Open
Description
A PromptReco job failure in the NanoAOD step was observed at the tier0 with the following error message
cms-talk thead: https://cms-talk.web.cern.ch/t/paused-job-for-promptreco-run381515-parkingvbf0-vertexexception/42163
----- Begin Fatal Exception 11-Jun-2024 10:46:46 CEST-----------------------
An exception of category 'VertexException' occurred while
[0] Processing Event run: 381515 lumi: 384 event: 765632765 stream: 0
[1] Running path 'write_NANOAOD_step'
[2] Prefetching for module PoolOutputModule/'write_NANOAOD'
[3] Prefetching for module SimplePATMuonFlatTableProducer/'muonTable'
[4] Calling method for module MuonBeamspotConstraintValueMapProducer/'muonBSConstrain'
Exception Message:
BasicSingleVertexState::could not invert weight matrix
----- End Fatal Exception -------------------------------------------------
The exception appears to be reproducible running on a single event, but only on AMD: the job fails at Tier0 (AMD EPYC 7763) and on my desktop (AMD Ryzen 9 5950X), but not on another Intel machine I tested (Intel Xeon Silver 4216).

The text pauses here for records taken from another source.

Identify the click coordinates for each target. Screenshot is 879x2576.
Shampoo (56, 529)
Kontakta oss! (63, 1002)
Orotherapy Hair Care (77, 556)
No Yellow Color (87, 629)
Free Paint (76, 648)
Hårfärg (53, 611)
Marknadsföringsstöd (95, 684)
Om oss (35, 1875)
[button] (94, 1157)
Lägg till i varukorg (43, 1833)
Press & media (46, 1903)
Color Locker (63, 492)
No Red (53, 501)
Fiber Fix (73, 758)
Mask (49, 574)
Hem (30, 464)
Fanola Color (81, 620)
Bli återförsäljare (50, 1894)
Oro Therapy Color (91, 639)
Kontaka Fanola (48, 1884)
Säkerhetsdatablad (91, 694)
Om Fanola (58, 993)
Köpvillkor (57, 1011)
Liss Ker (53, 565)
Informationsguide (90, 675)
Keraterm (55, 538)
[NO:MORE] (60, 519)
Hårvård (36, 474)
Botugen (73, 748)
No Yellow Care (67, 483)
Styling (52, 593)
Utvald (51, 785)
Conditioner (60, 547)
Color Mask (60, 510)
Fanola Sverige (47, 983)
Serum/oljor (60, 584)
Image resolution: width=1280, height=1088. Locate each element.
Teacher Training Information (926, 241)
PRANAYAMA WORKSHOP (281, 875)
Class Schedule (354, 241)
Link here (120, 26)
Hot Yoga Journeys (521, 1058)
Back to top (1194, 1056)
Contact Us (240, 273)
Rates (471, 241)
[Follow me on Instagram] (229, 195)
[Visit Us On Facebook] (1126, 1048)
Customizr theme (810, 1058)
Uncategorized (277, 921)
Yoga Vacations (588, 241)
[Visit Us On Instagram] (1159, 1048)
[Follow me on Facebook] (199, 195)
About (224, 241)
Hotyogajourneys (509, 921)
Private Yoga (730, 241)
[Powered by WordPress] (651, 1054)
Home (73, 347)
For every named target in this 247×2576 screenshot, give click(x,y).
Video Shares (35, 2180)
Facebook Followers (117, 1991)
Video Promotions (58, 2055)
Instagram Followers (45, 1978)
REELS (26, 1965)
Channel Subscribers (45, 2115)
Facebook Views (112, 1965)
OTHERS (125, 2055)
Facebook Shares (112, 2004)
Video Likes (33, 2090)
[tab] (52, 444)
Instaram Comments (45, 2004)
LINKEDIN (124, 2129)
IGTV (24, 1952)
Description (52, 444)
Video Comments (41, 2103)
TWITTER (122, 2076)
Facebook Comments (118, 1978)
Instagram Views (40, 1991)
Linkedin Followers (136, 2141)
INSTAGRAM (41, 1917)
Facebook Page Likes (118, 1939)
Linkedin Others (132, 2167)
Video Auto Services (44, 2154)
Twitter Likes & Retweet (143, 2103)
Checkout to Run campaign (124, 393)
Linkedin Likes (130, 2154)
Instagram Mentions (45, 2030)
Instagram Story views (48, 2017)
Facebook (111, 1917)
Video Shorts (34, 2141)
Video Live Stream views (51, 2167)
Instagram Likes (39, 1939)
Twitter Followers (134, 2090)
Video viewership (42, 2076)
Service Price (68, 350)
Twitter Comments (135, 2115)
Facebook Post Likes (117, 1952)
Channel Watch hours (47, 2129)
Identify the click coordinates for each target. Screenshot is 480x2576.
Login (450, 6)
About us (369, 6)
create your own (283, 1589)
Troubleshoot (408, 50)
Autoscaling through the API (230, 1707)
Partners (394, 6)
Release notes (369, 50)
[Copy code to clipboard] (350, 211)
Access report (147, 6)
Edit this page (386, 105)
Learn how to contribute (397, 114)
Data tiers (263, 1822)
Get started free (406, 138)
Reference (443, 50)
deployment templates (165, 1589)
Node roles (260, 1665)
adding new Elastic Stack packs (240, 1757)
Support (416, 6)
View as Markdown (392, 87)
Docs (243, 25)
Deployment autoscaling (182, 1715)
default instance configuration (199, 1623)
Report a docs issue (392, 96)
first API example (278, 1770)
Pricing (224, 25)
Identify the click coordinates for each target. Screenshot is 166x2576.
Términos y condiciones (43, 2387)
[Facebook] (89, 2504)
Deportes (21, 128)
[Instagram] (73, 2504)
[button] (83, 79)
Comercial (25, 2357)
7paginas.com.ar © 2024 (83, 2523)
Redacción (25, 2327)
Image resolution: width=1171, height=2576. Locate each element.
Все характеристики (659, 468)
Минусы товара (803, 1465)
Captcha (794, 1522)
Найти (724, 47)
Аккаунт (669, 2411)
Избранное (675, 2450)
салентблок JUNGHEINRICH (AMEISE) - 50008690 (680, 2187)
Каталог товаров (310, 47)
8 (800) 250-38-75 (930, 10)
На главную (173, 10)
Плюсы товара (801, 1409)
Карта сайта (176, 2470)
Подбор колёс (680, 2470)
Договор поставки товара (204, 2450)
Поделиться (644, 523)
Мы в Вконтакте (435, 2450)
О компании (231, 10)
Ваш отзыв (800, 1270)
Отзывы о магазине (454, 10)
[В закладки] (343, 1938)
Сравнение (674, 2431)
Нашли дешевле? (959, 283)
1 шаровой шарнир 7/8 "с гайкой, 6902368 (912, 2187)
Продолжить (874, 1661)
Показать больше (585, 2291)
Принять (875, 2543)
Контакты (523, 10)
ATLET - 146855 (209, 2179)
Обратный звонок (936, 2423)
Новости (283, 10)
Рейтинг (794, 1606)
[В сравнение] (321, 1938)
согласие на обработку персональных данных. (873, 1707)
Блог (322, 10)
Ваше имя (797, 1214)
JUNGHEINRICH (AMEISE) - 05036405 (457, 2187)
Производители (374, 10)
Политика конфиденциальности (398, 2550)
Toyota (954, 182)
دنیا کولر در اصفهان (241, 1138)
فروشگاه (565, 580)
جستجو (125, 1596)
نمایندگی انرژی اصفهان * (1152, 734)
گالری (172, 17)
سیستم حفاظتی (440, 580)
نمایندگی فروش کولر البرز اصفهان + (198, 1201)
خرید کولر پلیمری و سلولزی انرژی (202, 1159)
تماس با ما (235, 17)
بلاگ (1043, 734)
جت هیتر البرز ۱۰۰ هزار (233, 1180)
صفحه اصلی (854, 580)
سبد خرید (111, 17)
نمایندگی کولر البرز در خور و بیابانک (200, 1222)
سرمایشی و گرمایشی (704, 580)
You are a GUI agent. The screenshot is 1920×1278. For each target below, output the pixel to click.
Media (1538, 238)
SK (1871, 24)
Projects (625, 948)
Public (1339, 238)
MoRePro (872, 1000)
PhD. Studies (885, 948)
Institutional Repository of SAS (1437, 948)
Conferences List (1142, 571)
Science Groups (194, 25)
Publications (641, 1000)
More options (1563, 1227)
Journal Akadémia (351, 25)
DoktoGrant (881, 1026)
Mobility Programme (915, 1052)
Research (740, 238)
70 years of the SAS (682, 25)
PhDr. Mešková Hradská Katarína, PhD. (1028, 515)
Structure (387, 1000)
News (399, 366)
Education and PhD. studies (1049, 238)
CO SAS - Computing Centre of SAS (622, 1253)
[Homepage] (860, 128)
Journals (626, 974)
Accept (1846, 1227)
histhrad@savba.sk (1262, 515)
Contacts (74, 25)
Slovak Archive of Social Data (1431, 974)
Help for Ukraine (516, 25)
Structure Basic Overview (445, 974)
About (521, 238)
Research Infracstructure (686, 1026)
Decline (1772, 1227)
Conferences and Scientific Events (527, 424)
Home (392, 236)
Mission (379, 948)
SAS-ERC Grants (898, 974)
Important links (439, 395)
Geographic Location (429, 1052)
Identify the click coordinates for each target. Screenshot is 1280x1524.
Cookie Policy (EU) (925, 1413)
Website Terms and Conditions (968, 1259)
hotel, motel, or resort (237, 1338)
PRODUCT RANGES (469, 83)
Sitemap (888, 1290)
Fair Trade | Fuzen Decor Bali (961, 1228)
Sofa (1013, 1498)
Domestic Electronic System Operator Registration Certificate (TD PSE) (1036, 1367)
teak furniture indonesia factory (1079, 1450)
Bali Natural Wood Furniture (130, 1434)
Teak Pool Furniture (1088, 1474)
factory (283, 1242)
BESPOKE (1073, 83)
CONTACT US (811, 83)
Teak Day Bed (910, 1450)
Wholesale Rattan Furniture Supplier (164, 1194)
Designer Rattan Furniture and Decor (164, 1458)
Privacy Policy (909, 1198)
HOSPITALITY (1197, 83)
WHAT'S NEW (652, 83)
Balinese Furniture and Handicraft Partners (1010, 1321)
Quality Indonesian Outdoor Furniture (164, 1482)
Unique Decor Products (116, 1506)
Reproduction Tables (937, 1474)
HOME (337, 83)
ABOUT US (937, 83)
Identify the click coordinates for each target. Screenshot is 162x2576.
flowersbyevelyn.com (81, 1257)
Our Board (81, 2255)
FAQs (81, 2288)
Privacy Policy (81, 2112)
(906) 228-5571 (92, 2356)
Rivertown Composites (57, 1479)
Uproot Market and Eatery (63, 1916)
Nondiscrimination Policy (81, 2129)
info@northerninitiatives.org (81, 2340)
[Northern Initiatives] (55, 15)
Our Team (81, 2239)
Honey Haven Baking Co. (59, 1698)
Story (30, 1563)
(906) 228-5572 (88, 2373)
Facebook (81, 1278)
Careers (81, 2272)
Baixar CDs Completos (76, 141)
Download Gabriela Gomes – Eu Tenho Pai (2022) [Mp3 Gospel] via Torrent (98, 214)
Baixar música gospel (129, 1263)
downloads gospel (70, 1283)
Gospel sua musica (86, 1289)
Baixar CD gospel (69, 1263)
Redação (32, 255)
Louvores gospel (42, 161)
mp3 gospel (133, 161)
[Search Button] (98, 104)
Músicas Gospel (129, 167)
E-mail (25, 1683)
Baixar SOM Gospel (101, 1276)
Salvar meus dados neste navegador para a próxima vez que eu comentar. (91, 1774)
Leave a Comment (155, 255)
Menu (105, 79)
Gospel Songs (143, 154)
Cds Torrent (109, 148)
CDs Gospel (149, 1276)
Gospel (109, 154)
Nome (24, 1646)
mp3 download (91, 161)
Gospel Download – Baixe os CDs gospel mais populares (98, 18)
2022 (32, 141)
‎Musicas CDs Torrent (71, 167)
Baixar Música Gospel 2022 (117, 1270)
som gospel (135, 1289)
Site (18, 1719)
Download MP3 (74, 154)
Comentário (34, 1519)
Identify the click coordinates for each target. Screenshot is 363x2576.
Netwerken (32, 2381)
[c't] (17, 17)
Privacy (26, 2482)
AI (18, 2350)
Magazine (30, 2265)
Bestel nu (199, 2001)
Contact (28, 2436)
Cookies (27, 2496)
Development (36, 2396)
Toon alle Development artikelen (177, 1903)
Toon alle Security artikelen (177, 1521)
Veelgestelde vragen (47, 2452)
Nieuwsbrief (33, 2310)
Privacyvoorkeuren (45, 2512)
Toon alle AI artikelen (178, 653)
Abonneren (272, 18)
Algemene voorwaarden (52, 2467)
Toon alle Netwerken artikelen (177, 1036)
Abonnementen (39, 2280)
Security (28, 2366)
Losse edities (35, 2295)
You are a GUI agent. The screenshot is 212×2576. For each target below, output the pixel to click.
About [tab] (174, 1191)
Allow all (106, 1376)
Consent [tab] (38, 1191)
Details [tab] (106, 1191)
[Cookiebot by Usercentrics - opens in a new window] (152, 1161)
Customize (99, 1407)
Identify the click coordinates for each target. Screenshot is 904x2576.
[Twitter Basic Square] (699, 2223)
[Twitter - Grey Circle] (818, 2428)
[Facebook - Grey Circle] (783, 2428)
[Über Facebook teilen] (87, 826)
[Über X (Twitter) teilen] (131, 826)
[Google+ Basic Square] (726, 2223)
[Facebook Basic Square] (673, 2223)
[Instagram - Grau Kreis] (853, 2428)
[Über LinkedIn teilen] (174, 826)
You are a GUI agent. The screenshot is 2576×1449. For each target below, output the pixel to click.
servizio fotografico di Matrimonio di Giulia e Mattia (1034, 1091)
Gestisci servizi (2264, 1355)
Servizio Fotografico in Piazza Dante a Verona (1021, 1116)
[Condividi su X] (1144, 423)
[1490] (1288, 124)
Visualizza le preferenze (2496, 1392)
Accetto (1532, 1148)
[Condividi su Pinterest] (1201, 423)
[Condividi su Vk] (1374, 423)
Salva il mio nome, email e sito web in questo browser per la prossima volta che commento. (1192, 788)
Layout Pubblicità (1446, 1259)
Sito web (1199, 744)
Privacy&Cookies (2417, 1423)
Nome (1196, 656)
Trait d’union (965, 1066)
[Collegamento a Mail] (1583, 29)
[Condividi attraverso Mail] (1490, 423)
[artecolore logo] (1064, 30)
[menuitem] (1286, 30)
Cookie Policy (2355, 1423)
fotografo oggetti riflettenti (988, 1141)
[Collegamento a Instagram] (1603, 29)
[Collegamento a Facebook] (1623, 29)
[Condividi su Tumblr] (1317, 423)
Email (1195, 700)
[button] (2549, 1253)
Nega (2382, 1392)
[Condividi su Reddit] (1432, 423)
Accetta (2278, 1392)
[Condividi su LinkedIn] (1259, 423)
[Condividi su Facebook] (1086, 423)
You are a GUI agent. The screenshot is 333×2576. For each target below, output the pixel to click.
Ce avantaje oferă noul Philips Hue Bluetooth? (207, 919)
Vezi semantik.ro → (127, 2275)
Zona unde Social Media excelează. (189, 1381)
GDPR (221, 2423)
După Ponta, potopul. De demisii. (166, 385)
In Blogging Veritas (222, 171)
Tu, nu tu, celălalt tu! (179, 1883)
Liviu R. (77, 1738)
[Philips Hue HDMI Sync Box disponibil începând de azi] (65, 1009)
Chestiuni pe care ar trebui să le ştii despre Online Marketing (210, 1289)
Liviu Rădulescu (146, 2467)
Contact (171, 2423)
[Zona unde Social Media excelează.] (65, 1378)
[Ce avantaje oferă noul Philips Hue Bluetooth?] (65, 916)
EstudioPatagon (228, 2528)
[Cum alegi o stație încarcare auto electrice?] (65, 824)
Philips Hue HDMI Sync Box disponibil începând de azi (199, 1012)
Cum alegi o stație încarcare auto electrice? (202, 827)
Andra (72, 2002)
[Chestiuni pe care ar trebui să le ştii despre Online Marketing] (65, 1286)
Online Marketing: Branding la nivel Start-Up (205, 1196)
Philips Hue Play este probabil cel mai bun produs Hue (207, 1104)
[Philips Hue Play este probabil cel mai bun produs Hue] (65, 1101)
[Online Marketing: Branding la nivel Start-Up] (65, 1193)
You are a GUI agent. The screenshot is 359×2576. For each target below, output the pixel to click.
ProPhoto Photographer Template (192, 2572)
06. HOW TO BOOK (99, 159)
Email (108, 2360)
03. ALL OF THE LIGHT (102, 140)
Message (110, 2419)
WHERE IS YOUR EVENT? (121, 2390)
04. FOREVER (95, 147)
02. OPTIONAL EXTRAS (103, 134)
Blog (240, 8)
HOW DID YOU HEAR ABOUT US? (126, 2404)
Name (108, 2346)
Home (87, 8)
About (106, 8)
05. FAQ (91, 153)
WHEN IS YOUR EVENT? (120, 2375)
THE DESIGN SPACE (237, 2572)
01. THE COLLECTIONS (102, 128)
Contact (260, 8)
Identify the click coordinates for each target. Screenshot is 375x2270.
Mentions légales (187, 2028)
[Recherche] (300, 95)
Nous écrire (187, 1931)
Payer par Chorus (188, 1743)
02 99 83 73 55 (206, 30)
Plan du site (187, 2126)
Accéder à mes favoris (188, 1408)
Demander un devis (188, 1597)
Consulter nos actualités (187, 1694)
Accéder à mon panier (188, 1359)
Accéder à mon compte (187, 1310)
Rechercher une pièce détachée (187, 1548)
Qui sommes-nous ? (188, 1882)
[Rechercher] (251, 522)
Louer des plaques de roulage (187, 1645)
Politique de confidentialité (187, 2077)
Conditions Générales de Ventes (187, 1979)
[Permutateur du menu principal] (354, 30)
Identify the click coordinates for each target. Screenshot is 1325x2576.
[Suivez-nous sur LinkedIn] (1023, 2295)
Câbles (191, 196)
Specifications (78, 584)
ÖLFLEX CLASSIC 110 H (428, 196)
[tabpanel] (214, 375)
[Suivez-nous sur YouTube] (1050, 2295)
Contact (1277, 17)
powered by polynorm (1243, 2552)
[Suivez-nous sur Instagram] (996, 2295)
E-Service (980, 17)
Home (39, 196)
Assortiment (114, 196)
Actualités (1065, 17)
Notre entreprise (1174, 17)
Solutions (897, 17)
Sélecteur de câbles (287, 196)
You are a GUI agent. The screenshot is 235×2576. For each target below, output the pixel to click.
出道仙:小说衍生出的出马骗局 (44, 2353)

Instructions to reproduce it on an EL8 AMD machine:
export SCRAM_ARCH=el8_amd64_gcc12
cmsrel CMSSW_14_0_7
cd CMSSW_14_0_7/src
cmsenv
cp /afs/cern.ch/user/c/cmst0/public/PausedJobs/Run2024E/vertexException/job/WMTaskSpace/cmsRun1/PSet.pkl .
cat > PSet_one.py <<END
import FWCore.ParameterSet.Config as cms
import pickle
with open('PSet.pkl', 'rb') as handle:
process = pickle.load(handle)
process.source.eventsToProcess = cms.untracked.VEventRange("381515:384:765632765",)
process.options.wantSummary = cms.untracked.bool(True)
process.options.numberOfThreads = 1
process.options.numberOfStreams = 1
END
cmsRun PSet_one.py 2>&1 | tee PSet_one.log